■ **Passage given**
====
So that in reality, even in times of boom, there is no justification for saying that at any time of the trade cycle, the price system is self-liquidating.
Now that matter is very important indeed.
When I was in Australia last year on a short visit to most of the Australian States, you could go into any bank in Australia and they would give you Kr.4 worth of very nicely bound books to prove that anything I said on this subject was nonsense.
The arguments used to emphasise the self-liquidating theory were, some of them, so childish and absurd that they were rapidly withdrawn. Of course it might be asked Why this resistance to the idea that the price system is not self-liquidating ?
And if it can be proved, as it can be proved, that it is not self-liquidating, why not accept the fact and act upon it ?
The answer is twofold. The first reason is that, if it is true that there is always extant sufficient purchasing power to buy goods, then it must be true that the poor are poor because the rich are rich, and it follows that the correct method of dealing with the present situation is to tax the rich in order that the money be given to the poor.
Now I am not familiar with, and I should not, of course, presume to comment upon, the public finances of Norway, but, so far as Great Britain is concerned - taxation is , I think, twice as heavy as that in any other country in the world - more than half of its taxation is in connection with what are called national debts, war loans, consols and things of that kind.
If you investigate the facts as to the ownership of these world debts and war loans you will find them held preponderantly by large financial institutions. You have at once a very good business reason for large quantities of taxation it half of it goes to the service of national loans which are held by large financial institutions.
That, as an ordinary business proposition, is obvious. It is still more obvious when you consider that these debts were actually created in the first place by financial institutions, by lending of that money to governments, and the receiving in return of large blocks of national securities which the financial institutions receive for nothing.

How the Bank pays for Gold
That may seem to be a rather startling statement, but you can understand it best if you consider the purchases of gold by the Bank of England. The Bank of England goes into the bullion market and buys what is called a million pounds worth of gold.
It takes the gold and writes a cheque against itself.
That cheque fundamentally, apart from the cost of keeping clerks, etc., costs exactly the paper and in with which it is written.
This is accepted as payment by the persons who sell the gold, not because it represents the value of the gold but because, when that cheque is paid into another bank account in the country, it can be drawn upon as payment for goods and services supplied by the rest of the country so that, so far as the Bank of England is concerned, it is merely equivalent to writing figures on a piece of paper.
That is true also in regard to the creation of national debt, and the process is not dissimilar.
The Bank of England gets the gold, but the industrial system really makes the payments in goods and services.
In the case of national debts, the banks get the securities and the country produces the wealth on which they are a claim.
In addition to that you have the fact that there is always a deficit of available purchasing power.
This deficit has to be met to a greater or less extent, so that the process may go on, and the making up of the deficit by the creation of loans is, or course, the chief business of the banking system.
It is the business by which, ultimately, the whole of every country - its industries, its loans, its institutions - (I am endeavouring to use the most conservative phrases) - must mathematically go into the control of the financial institutions.
This is so, since they alone have the possibility of meeting these deficits in purchasing power, which sooner or later must occur in every business relationship.

The Monopoly of Credit
That is the position which exists at the present time - and I have dwelt on it to some considerable extent, because if I have made it clear, and I realise that the picture is not an easy one to draw and must be particularly difficult to apprehend when you hear it in a foreign language, you will realise that this situation has two sides.
====
■ **Raw data**
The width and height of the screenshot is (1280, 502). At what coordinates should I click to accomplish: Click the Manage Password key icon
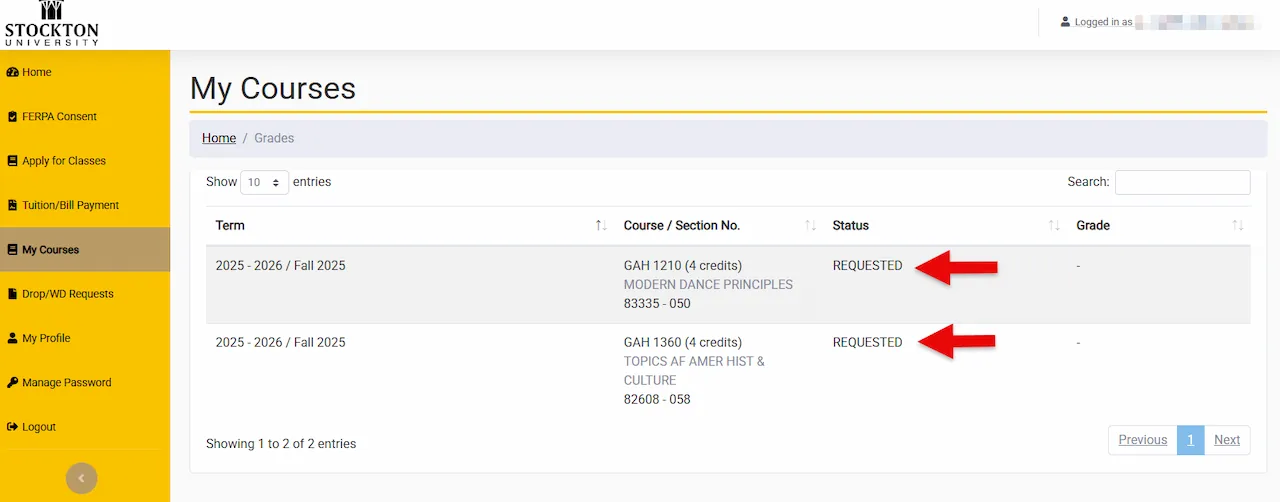(x=13, y=383)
====
■ **Problem statement**
According to the passage on banking and the price system, who preponderantly holds national debts and war loans?

■ **Exercise response**
Large financial institutions.